Method: We used lemborexant, a dual orexin receptor antagonist that promotes sleep in both mice and humans. We orally gavaged P301S/APOE4 mice, a model of tauopathy with brain atrophy, and non-tau depositing APOE4 knock-in mice daily with 30mg/kg lemborexant or vehicle (n = 16-20/genotype and treatment group) at one-hour post-dark onset. Mice were treated from 7.5 months (M), when tau-mediated neuroinflammation is observed without overt neuronal loss in P301S/APOE4 mice, until 9.5M.

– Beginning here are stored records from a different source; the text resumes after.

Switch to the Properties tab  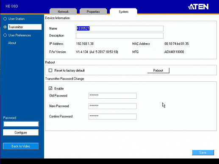[93, 11]
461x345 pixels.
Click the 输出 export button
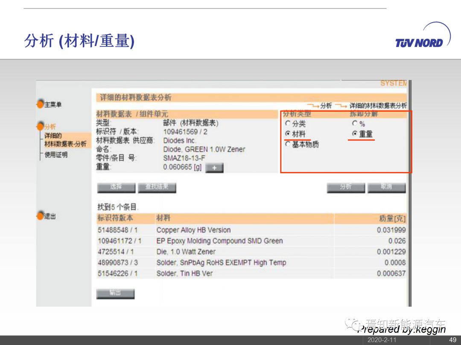pos(115,293)
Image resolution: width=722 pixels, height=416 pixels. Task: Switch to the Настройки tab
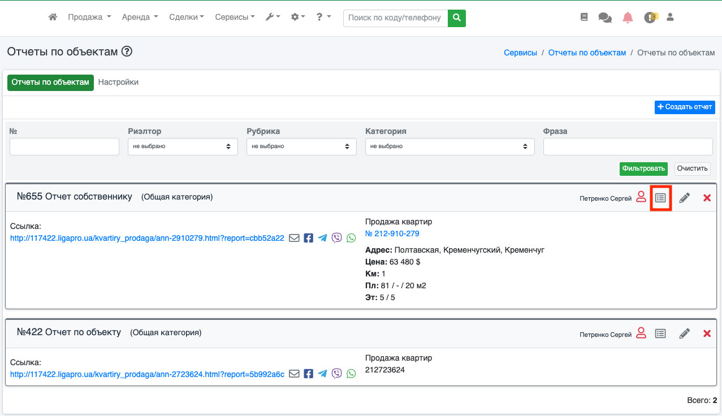click(118, 83)
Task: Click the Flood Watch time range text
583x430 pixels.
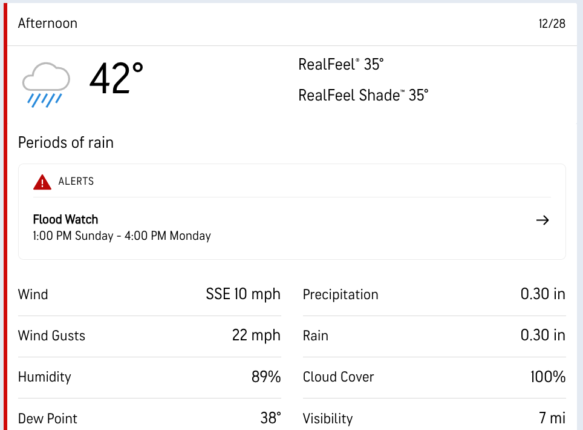Action: [122, 236]
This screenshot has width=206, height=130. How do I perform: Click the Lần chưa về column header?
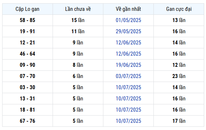click(78, 9)
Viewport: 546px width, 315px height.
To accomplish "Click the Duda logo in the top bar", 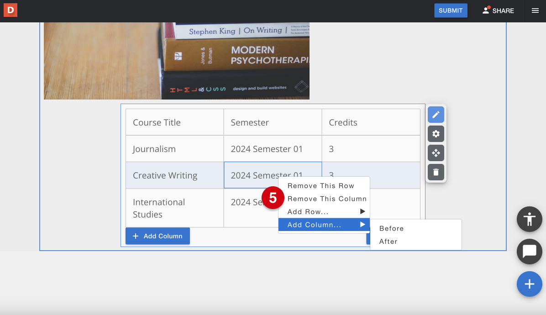I will coord(10,10).
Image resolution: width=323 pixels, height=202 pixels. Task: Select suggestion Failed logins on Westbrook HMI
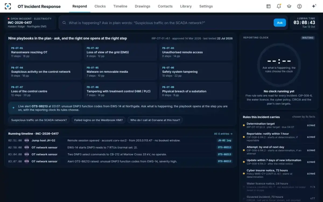click(99, 120)
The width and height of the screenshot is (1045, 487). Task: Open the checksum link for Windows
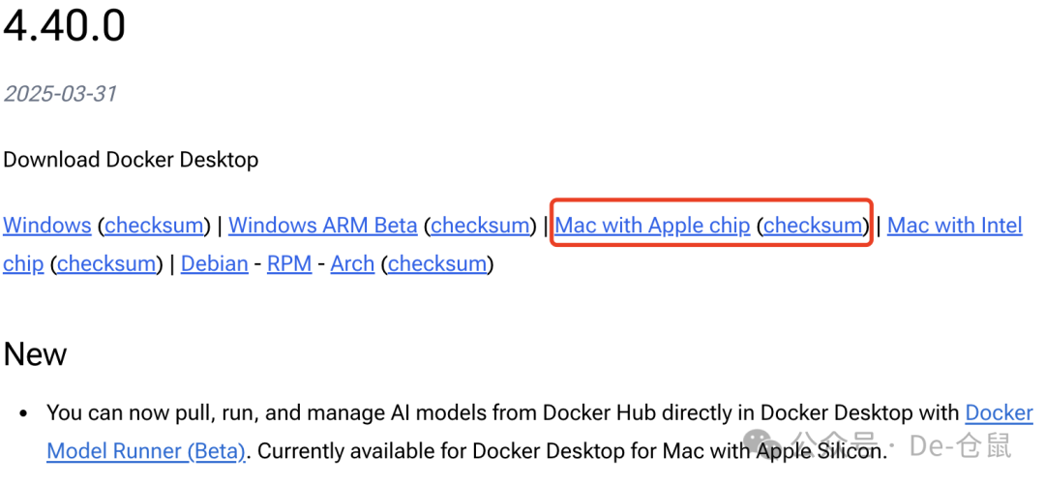point(155,226)
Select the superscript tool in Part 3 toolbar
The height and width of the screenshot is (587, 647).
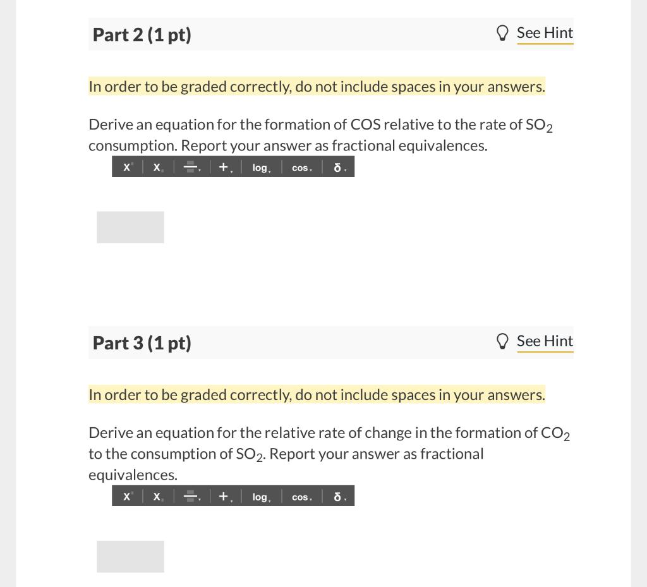pos(126,496)
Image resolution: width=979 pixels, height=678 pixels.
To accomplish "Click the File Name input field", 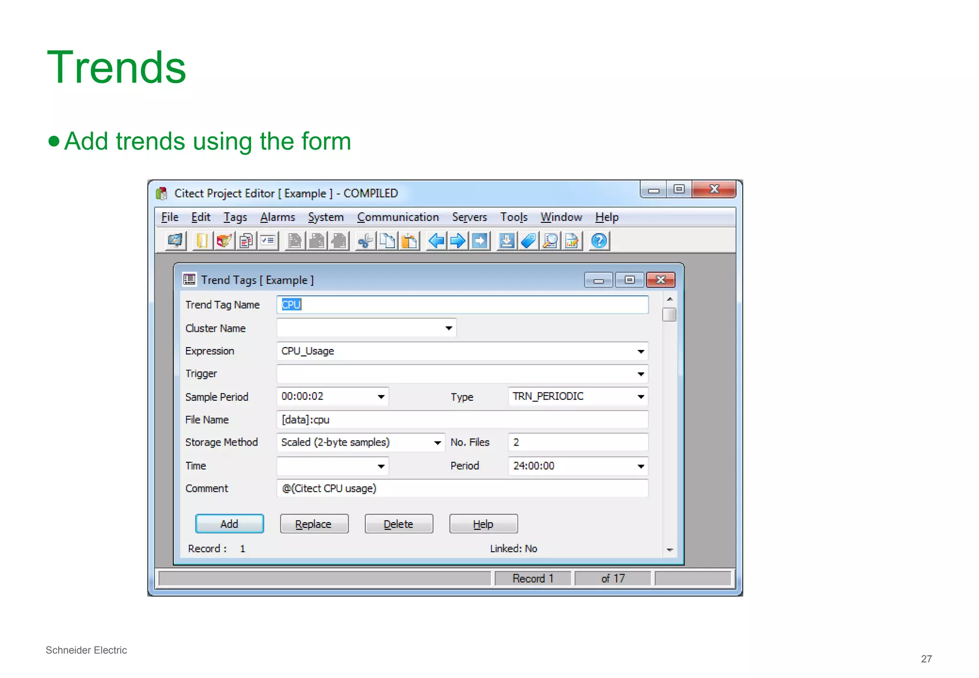I will (462, 420).
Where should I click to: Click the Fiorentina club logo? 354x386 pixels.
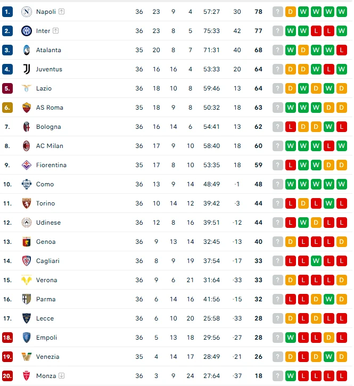click(27, 165)
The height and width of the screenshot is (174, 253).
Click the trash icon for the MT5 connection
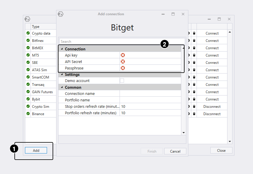pos(194,55)
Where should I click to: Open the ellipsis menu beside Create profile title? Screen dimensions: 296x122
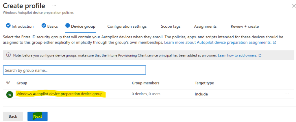[x=54, y=6]
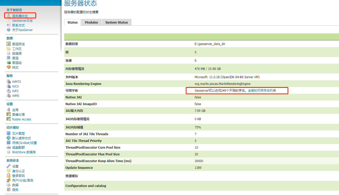Click the 关于GeoServer help icon
Image resolution: width=339 pixels, height=195 pixels.
pyautogui.click(x=9, y=30)
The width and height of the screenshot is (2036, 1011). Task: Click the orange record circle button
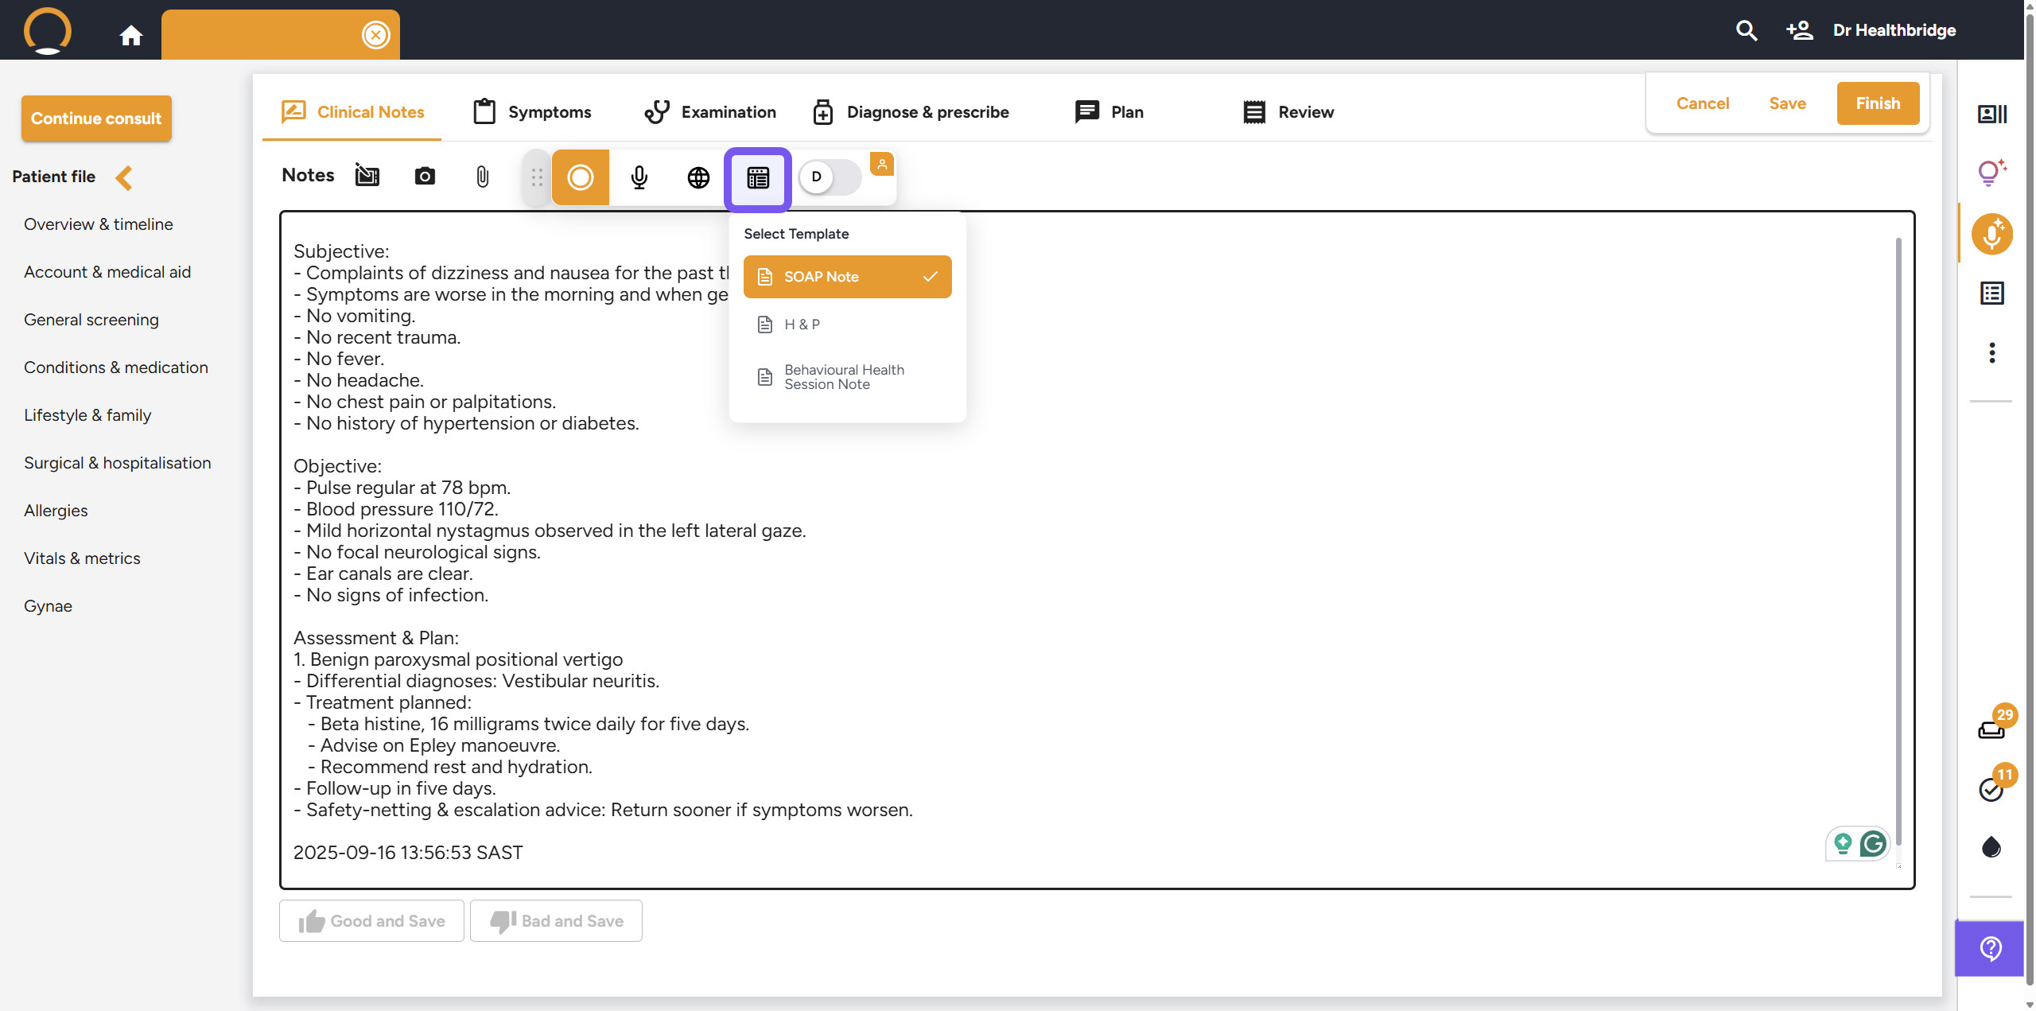click(x=580, y=177)
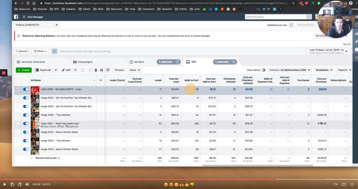Viewport: 358px width, 189px height.
Task: Click the green Create button
Action: tap(24, 70)
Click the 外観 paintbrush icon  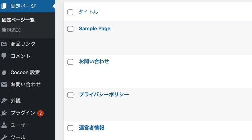pyautogui.click(x=4, y=101)
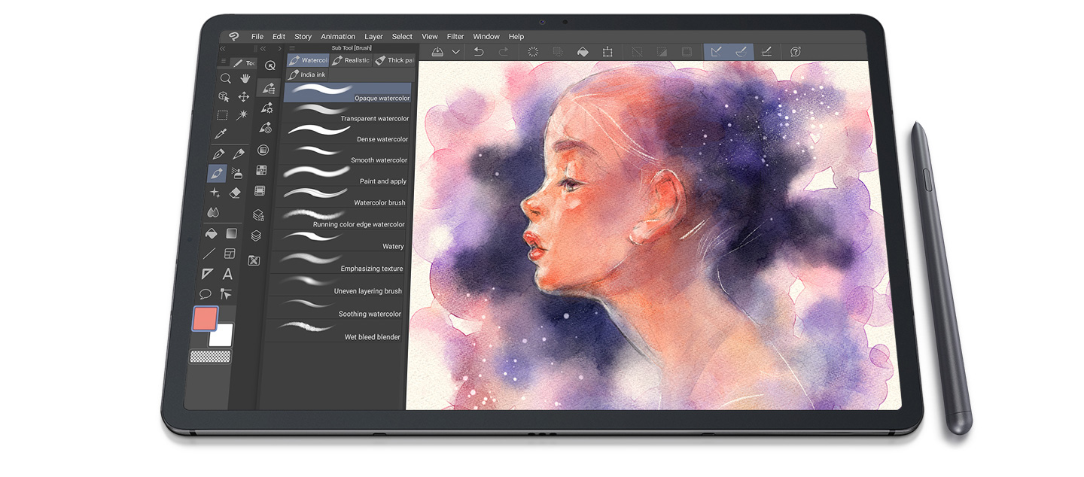This screenshot has width=1084, height=477.
Task: Select the speech Balloon tool
Action: pyautogui.click(x=205, y=294)
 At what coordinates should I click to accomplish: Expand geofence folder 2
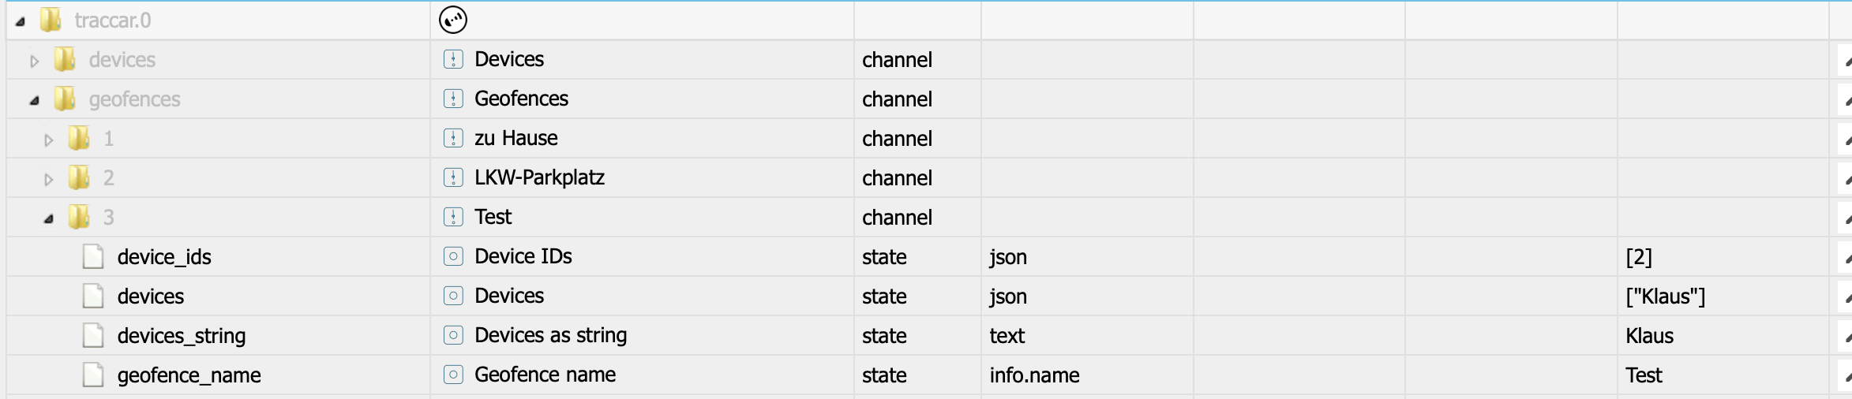49,179
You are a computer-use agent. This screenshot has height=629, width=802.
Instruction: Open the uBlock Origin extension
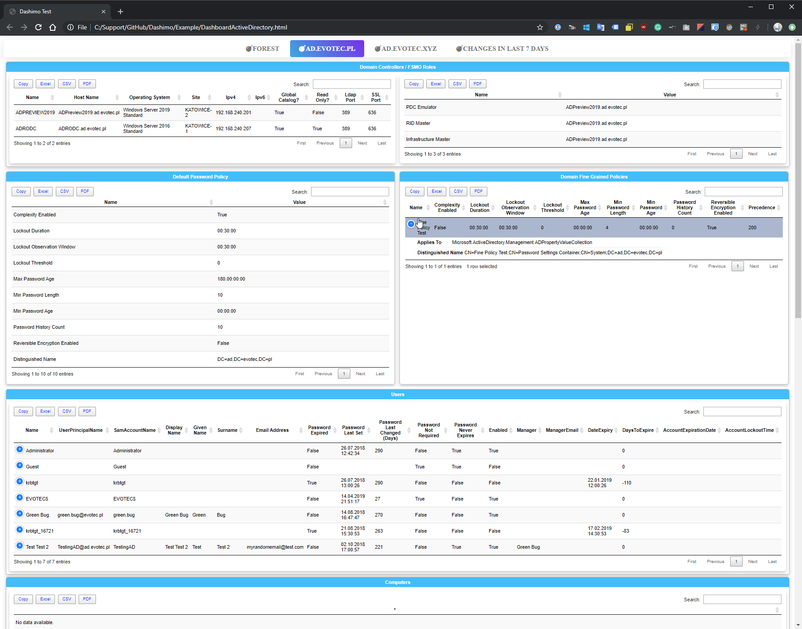tap(644, 27)
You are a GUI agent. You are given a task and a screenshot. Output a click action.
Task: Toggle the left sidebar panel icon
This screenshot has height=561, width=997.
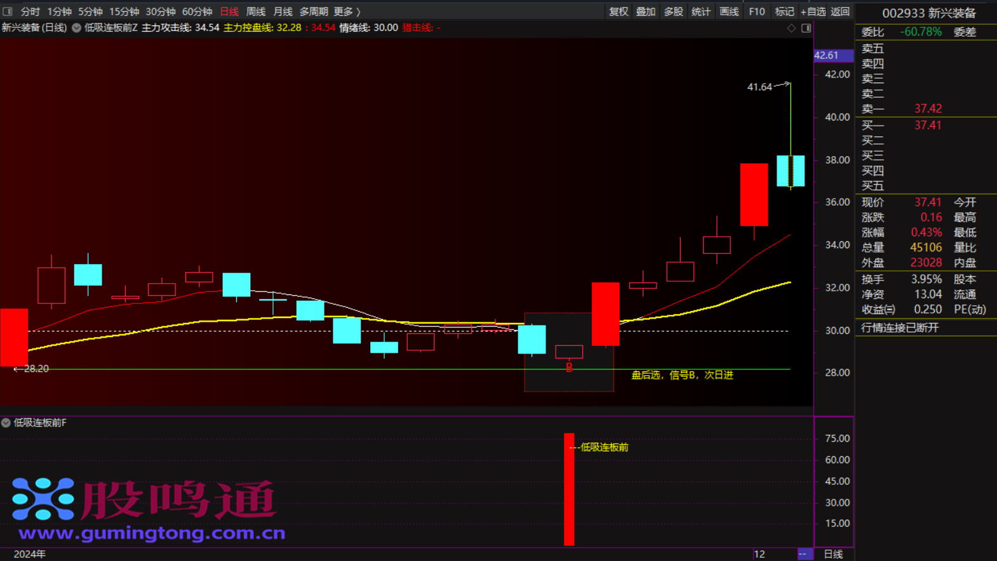click(x=8, y=11)
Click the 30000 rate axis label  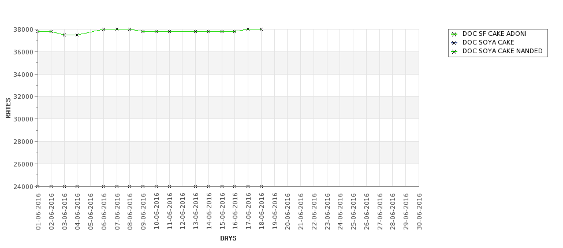(x=25, y=119)
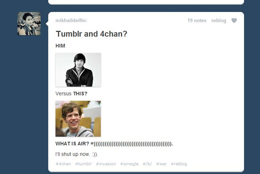This screenshot has width=260, height=174.
Task: Select the #tumblr tag
Action: point(83,164)
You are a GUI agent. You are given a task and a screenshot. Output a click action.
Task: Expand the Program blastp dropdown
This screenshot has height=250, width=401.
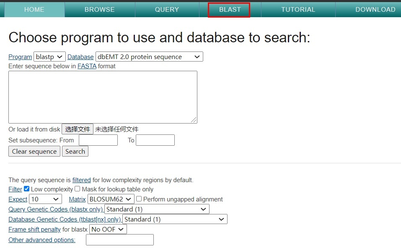[x=49, y=57]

Result: In P301S/APOE4 mice, lemborexant not only improved tau-associated sleep loss, specifically non-rapid eye movement sleep, but also dramatically reduced pathological tau deposition. Antagonizing orexin receptor signaling improved tau-mediated neurodegeneration noted by a decrease in plasma neurofilament light chain levels, as well as brain atrophy compared to vehicle-treated P301S/APOE4 controls. In support of these findings, lemborexant-treated P301S/APOE4 mice displayed reduced microglial reactivity of disease-associated microglia including immunostaining for CD68 and Clec7a compared to controls. Both astroglial and microglial APOE co-localization were significantly reduced in lemborexant-treated P301S/APOE4 mice, the latter of which is more commonly observed during elevated inflammatory and damaging conditions. Unbiased transcriptome profiling provided potential mechanistic insights into functional pathways influenced by lemborexant in P301S/APOE4 mice, including those regulating synaptic activity such as Slc17a7, Shank1, Shank2, which was further accompanied by reduced pre- and post-synaptic loss.

Conclusion: Our study provides novel therapeutic evidence that antagonizing the orexin signaling pathway using lemborexant is neuroprotective by restoring sleep deficits as well as limiting tau-mediated neuronal and synaptic damage, potentially by suppressing chronic neuroinflammation.